Tuesday, 27 January 2015

School dinners

An article in The Guardian this week brought back some unpleasant memories for me about school dinners. Dinner time at my girls' grammar school in Derby was always full of jeopardy - it wasn't the main course but the 'eat it all up' pudding that worried me. I actually gagged on each one of the milk puddings - semolina, tapioca, sago and rice - each one nothing like the comforting sweetness of my Mum's home baked versions. And the inevitable custard was always lumpy and equally ghastly. I couldn't wait to reach the sixth form and so be allowed to take in a packed lunch - so grown up - and edible! 

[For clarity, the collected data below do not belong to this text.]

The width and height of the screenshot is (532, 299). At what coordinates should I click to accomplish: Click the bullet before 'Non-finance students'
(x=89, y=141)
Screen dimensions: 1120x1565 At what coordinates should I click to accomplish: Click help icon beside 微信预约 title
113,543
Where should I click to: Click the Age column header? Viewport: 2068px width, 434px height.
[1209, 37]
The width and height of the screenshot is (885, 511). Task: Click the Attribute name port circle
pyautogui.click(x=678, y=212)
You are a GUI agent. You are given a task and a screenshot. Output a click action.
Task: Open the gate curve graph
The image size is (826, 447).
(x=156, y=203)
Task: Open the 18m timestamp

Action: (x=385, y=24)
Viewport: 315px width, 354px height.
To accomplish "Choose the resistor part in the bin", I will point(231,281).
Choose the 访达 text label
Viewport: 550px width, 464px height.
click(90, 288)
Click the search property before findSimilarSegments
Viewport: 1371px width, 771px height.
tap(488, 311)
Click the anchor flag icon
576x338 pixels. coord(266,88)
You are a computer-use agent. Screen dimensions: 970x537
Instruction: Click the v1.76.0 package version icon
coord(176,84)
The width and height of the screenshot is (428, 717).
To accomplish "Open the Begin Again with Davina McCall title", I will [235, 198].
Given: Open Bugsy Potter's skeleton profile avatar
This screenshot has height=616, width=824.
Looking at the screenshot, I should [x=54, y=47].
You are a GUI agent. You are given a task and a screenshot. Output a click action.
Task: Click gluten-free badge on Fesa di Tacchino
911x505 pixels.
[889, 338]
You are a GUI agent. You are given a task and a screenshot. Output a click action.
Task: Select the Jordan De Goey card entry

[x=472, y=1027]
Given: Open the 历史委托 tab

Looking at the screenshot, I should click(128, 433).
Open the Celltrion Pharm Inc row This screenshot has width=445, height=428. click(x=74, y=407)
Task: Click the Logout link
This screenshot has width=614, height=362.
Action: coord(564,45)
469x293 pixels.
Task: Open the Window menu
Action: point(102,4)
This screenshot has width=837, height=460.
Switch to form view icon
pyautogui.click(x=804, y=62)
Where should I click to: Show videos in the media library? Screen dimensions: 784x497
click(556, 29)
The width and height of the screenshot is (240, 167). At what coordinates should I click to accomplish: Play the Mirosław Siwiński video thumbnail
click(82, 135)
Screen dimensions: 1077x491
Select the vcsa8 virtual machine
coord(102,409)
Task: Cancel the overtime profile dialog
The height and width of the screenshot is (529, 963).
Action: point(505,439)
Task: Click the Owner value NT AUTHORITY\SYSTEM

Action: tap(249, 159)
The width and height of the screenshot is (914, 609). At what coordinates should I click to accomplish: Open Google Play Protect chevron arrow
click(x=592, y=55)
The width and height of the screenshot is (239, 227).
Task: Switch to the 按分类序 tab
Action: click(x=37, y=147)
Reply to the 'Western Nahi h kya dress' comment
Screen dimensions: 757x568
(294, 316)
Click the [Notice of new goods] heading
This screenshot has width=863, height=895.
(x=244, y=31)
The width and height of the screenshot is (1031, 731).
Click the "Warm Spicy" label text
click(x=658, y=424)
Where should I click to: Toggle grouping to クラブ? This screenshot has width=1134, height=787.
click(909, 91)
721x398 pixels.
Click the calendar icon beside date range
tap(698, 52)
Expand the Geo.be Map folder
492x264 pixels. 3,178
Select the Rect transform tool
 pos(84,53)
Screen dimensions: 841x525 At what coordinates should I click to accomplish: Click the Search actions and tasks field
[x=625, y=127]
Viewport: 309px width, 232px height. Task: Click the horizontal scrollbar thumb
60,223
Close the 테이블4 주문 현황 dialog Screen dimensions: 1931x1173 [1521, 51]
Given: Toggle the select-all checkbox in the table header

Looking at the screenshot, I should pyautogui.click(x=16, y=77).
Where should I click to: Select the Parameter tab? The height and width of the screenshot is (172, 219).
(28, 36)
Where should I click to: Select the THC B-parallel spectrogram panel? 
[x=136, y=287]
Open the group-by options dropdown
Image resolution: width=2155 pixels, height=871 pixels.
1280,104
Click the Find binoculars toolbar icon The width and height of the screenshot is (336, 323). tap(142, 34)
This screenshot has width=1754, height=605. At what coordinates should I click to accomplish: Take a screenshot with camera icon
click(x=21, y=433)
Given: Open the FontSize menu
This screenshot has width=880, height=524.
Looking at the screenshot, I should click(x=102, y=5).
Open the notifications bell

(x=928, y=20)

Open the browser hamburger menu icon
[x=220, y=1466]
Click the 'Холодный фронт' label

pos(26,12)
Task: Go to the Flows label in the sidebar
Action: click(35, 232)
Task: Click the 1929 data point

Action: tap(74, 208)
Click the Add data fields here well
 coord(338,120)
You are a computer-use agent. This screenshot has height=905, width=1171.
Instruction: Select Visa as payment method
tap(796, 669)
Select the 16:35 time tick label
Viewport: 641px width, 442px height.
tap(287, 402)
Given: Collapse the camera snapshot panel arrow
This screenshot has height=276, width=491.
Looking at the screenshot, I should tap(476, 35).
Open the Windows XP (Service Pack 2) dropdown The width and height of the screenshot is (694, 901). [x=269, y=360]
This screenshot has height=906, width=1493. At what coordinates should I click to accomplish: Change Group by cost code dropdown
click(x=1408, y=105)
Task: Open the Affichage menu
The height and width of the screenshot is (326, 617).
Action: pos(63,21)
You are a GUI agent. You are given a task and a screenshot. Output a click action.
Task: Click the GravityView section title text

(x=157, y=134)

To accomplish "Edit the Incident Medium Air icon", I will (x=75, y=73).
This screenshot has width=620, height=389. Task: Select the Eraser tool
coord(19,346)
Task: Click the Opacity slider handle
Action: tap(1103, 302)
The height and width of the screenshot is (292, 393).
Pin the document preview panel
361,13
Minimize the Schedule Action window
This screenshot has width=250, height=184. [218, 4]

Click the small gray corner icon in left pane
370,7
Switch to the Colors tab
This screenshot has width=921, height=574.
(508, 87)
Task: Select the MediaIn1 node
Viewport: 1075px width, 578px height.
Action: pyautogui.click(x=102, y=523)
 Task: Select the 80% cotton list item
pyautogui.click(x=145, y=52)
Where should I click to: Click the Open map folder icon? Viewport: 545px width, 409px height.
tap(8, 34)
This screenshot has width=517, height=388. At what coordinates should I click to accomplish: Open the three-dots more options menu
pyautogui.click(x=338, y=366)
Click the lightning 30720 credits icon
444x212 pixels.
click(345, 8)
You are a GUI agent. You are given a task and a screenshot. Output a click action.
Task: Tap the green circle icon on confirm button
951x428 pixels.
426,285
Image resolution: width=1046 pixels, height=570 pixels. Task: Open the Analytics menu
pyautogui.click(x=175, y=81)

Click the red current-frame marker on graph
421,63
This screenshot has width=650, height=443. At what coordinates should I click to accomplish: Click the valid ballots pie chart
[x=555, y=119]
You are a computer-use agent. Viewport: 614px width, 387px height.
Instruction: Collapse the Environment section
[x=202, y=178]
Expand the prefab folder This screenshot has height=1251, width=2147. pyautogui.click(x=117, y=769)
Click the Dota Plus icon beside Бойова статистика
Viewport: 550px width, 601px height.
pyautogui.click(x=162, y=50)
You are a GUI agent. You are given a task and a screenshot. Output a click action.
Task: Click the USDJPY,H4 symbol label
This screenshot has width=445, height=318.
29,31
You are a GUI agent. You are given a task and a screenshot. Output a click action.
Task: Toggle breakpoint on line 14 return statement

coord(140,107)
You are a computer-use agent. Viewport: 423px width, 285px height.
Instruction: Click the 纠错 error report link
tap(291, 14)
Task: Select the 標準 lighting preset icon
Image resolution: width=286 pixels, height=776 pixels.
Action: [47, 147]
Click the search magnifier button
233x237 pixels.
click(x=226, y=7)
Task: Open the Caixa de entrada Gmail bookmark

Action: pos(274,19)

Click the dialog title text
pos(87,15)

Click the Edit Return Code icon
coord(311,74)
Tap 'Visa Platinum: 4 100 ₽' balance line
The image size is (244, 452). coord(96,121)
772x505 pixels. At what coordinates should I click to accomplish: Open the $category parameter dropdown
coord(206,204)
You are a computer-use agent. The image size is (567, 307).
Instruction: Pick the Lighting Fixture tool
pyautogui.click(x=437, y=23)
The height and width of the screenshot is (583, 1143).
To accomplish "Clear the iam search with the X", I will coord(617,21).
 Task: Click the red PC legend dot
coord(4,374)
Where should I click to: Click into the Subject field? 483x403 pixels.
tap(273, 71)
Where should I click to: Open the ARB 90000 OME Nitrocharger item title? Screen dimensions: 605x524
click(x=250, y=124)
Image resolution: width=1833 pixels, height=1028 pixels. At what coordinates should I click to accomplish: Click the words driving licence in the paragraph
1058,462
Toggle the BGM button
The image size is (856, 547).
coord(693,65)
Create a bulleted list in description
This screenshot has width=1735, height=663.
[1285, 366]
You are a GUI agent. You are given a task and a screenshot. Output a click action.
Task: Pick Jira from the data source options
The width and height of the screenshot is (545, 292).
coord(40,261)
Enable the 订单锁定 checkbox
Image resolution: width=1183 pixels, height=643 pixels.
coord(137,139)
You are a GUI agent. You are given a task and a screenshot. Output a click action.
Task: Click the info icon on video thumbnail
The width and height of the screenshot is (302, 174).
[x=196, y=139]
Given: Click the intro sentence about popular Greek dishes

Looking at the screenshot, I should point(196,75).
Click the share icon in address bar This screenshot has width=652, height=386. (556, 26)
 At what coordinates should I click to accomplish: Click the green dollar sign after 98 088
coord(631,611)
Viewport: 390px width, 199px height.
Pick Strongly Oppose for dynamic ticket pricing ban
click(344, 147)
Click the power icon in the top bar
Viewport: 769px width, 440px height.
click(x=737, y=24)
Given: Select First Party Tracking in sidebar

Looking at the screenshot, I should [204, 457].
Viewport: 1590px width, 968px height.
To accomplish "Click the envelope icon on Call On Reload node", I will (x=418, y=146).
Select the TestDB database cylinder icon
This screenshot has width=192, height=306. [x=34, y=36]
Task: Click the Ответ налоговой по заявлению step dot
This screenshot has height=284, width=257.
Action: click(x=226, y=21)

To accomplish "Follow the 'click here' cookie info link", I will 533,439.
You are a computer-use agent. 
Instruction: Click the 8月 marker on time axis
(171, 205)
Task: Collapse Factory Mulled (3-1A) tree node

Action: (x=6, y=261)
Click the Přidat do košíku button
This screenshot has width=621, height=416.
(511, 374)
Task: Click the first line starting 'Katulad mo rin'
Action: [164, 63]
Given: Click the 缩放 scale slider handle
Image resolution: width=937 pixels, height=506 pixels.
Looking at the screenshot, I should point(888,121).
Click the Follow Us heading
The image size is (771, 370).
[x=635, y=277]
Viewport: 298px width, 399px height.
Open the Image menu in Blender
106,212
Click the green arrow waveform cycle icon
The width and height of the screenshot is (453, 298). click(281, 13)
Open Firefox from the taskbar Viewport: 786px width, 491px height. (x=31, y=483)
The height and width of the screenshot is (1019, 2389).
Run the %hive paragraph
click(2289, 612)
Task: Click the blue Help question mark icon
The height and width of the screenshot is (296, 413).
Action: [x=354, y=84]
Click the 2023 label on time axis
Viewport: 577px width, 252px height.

I was very pleased therefore to read about the very good fortune of one school in east London which has employed a former restaurant head chef, Nicole Pisani, ex-Nopi in Soho, as its new cook. Nicole was recruited by Henry Dimbleby who not only co-founded the fab Leon restaurant chain but has also produced the new School Food Plan which takes effect from this month and which sets new standards for all school food. Nicole describes how excited she is by the challenge of producing dinners for only 92p per pupil - and that she's looking forward to working shorter working days than the back-breaking hours that had exhausted her. The list of some of the ingredients she had become used to in the world of chic restaurants baffled me: burrata, skordalia, yuzu, agrodolce - crikey, a million miles away from what she can afford over in Hackney, I expect. But I'm sure the kids will love whatever she serves up for them - and has to be better that what we had to force down in Derby.